Data Analytics Module
Lecturer: Hans van der Zwan
Handout 05
Topic: t tests and chi square tests
Literature
Rumsey D. J. (2010). Statistical Essentials for Dummies. Hoboken: Wiley Publishing.
Ismay C. & Kim A. Y. (2019). ModernDive. Statistical Inference for Data Science. https://moderndive.com.
Recommended literature
Preparation class
See module description
In quantitative research testing of hypotheses is a commonly used technique to operationalize a research (sub)question. It is a technique to find out whether support for a formulated hypothesis (the HA-hypothesis) can be found in the data.
Example 1 (fictitious example)
Research topic: effect on income of receiving a master degree at THUAS.
Studies from universities in the US show an increase in net income of on average 1,200 euros per year after obtaining a master’s degree.
The question to answer is: is the income development after graduation from a master program at THUAS comparable with the income development after graduation for a master program at a university in the USA? Based on former studies it is expected that the increase of the net income is higher than in the USA. To operationalize the question the hypothesis can be stated that the mean difference in net income before and after graduation from a master program at THUAS is more than 1,200 euro. To test this hypothesis data has to be collected from graduates from a master degree at THUAS, especially differences in net income after and before obtaining the degree. From this data a test statistic has to been calculated, in this case the sample mean of the differences. Based on the value of this statistic the conclusion has to be drawn. To conclude that support for the hypothesis has been found, it is nog enough that the sample mean is more than 1,200 euro, it should be significant more.
Some examples of conclusions from scientific papers.
Example 2
Students taking statistics courses in psychology at the University of Washington reported studying more hours for tests (M = 121, SD = 14.2) than did UW college students in general, t(33) = 2.10, p = .034.
Example 3
The group using mental images recalled significantly more words (M = 25, SD = 4.71) than the group that did not use mental images (M = 19, SD = 4.22), t(18) = -3.00, p = .001.
Example 4 Comparison of final GPAs for athletes (M = 3.39, SD = .31) and non-athletes (M = 3.47, SD = .31) revealed no significant differences between the groups; t(167) = -1.56, ns.
Example 5
Self-efficacy and grade-point average were significantly correlated, r = .54, p < .05.
What all these tests have in common is that a hypothesis about a population is tested based on a sample and a conclusion is drawn based on a calculated p-value.
See handout06.
Tests on proportions can be used in case we have to do with a categorical variable with two categories.
Besides hypotheses about a proportion, hypotheses about a mean value are most common. For instance, to check whether a bottling process is under control, a test can be performed to check whether the mean content of a produced batch of bottles with wine is not less than 750 ml:
H0: μ = 750
HA: μ < 750
\(\alpha\) = .05 (the chosen significance level)
To test this hypotheses a sample from the production has been drawn. Sample statistics: n = 30, sample mean M = 745 ml, sample standard deviation SD = 15 ml.

--------------------------------

• _Description of the task_
Reproduce word for word the part of the statistics handout starting at "Some examples of" and ending at "r = .54, p < .05.".

• _Excerpted data_
--------------------------------

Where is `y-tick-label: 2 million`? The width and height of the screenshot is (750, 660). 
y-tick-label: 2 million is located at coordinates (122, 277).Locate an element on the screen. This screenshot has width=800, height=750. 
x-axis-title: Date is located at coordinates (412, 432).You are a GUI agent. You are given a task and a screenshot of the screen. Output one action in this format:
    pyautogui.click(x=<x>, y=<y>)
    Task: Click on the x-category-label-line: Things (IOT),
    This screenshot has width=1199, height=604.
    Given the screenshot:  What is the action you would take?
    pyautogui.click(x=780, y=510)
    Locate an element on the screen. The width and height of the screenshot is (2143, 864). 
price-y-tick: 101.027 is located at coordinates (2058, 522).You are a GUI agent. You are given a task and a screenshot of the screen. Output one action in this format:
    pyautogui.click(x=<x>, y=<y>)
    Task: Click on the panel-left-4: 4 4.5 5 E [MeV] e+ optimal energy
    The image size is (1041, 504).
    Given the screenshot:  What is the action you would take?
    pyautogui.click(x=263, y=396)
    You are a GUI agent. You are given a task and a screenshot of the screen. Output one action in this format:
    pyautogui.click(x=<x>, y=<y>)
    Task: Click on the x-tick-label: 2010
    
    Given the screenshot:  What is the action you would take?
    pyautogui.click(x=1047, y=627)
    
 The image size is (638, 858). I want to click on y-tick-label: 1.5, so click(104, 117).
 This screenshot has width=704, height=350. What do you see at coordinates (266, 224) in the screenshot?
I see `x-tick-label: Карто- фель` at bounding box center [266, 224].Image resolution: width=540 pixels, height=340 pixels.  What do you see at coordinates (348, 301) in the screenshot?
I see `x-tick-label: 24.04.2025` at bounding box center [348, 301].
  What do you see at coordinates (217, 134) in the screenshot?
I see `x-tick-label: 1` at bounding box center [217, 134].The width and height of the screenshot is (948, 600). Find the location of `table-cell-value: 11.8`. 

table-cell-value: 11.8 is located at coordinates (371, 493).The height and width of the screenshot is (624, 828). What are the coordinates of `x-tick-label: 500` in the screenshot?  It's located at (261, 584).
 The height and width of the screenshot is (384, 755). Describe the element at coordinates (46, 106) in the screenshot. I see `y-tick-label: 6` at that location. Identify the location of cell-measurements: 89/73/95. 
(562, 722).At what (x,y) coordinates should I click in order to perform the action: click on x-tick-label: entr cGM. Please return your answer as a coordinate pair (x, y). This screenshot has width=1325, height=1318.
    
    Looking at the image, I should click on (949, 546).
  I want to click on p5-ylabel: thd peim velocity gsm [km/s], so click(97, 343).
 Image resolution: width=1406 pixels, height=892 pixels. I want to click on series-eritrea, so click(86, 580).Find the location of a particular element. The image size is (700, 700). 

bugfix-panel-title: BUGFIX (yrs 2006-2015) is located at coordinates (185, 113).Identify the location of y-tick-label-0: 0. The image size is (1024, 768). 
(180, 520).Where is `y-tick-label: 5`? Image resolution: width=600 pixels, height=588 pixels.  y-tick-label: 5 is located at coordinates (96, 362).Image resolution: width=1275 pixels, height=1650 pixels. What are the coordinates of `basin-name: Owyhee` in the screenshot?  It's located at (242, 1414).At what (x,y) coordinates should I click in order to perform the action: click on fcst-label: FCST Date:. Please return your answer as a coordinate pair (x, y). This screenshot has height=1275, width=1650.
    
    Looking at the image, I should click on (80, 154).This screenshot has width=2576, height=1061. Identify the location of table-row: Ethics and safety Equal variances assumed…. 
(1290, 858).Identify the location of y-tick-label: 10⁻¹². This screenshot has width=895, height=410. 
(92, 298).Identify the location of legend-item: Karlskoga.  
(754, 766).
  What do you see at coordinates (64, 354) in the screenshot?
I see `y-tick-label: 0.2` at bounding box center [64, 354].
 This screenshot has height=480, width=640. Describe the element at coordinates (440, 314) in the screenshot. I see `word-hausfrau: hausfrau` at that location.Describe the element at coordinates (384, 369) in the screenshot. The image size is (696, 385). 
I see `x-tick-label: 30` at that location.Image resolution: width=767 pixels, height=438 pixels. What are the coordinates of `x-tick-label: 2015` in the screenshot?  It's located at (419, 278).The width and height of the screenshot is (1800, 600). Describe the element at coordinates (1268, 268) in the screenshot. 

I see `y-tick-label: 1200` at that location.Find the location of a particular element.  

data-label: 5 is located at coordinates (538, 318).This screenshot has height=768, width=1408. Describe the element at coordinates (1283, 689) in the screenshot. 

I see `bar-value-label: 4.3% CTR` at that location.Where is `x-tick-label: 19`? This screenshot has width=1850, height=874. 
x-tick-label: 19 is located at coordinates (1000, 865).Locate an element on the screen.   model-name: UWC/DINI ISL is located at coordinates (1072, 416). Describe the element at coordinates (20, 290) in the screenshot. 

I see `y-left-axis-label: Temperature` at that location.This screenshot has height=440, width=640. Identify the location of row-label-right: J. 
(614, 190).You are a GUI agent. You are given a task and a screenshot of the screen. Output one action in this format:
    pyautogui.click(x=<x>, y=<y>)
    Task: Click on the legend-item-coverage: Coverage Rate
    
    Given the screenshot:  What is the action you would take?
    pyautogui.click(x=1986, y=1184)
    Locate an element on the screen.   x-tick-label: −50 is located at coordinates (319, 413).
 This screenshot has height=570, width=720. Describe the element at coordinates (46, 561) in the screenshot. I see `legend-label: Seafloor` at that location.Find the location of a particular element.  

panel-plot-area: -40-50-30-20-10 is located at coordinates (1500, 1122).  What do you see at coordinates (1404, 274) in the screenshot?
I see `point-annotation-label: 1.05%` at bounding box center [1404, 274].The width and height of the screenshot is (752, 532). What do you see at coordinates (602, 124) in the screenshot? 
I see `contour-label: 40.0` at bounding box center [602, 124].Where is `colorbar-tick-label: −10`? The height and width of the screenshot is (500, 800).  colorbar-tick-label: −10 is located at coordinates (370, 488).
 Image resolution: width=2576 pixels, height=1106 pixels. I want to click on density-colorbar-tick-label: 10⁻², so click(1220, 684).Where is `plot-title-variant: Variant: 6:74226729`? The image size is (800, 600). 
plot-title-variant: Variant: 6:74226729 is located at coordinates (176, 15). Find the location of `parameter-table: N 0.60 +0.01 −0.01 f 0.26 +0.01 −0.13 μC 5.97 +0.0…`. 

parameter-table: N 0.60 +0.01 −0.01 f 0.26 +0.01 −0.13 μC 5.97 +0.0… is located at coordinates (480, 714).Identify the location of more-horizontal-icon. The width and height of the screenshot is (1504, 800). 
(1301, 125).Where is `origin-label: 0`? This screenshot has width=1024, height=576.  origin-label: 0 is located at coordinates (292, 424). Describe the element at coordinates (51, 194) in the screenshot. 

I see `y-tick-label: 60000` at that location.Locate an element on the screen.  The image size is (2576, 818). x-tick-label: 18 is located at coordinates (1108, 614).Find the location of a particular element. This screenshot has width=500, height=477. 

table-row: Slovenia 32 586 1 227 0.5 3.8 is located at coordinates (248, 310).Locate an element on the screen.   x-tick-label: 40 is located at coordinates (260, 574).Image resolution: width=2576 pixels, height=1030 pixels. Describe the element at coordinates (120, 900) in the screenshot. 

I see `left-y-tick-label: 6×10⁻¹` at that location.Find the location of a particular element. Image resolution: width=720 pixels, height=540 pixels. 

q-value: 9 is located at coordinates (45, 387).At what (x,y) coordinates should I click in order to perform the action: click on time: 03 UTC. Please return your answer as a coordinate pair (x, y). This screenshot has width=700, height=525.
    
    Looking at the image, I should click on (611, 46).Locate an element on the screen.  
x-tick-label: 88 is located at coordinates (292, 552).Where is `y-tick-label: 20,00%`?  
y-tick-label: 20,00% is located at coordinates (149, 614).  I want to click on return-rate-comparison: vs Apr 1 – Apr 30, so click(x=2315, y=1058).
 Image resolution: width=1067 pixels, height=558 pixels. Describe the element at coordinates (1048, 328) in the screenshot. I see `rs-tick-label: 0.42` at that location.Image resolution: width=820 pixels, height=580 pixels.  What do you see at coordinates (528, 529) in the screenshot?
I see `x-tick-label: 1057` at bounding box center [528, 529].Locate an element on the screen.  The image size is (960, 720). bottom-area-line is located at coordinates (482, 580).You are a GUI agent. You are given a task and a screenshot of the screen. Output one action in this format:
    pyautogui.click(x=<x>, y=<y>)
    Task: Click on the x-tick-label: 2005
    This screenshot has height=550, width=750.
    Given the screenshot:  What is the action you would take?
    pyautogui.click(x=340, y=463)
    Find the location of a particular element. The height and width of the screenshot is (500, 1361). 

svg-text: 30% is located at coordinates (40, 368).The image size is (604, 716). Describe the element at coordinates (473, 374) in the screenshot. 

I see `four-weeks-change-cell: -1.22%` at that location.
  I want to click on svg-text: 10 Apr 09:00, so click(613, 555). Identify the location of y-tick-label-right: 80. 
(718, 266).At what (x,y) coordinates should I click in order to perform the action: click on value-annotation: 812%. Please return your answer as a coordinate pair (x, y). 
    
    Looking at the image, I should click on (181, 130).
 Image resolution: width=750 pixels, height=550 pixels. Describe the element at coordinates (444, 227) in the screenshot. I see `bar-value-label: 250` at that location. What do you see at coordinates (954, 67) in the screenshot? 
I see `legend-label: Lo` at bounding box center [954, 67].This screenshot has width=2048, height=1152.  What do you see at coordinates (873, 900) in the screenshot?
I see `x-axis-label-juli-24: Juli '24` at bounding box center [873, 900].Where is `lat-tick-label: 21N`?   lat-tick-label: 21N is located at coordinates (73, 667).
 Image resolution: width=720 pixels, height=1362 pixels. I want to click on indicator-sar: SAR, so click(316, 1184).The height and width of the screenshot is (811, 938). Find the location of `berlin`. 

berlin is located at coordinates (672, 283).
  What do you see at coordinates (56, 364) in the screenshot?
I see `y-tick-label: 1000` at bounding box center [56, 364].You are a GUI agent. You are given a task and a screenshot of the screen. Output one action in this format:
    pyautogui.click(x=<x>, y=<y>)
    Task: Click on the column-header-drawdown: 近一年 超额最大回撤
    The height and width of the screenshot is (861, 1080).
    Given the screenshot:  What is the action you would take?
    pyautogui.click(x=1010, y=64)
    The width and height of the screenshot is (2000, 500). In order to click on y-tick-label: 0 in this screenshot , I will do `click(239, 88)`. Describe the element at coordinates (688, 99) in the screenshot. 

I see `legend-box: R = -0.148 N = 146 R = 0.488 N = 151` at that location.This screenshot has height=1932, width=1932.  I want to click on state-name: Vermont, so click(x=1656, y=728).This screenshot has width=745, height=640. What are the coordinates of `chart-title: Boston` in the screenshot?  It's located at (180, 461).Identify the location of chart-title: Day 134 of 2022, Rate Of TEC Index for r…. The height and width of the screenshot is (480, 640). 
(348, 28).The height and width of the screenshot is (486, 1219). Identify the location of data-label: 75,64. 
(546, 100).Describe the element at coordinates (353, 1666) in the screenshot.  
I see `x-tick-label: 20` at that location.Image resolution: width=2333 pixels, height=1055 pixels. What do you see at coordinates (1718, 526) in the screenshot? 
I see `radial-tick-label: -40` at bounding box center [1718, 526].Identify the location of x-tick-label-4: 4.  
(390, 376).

--------------------------------

• _Exercise solution_
Some examples of conclusions from scientific papers.
Example 2
Students taking statistics courses in psychology at the University of Washington reported studying more hours for tests (M = 121, SD = 14.2) than did UW college students in general, t(33) = 2.10, p = .034.
Example 3
The group using mental images recalled significantly more words (M = 25, SD = 4.71) than the group that did not use mental images (M = 19, SD = 4.22), t(18) = -3.00, p = .001.
Example 4 Comparison of final GPAs for athletes (M = 3.39, SD = .31) and non-athletes (M = 3.47, SD = .31) revealed no significant differences between the groups; t(167) = -1.56, ns.
Example 5
Self-efficacy and grade-point average were significantly correlated, r = .54, p < .05.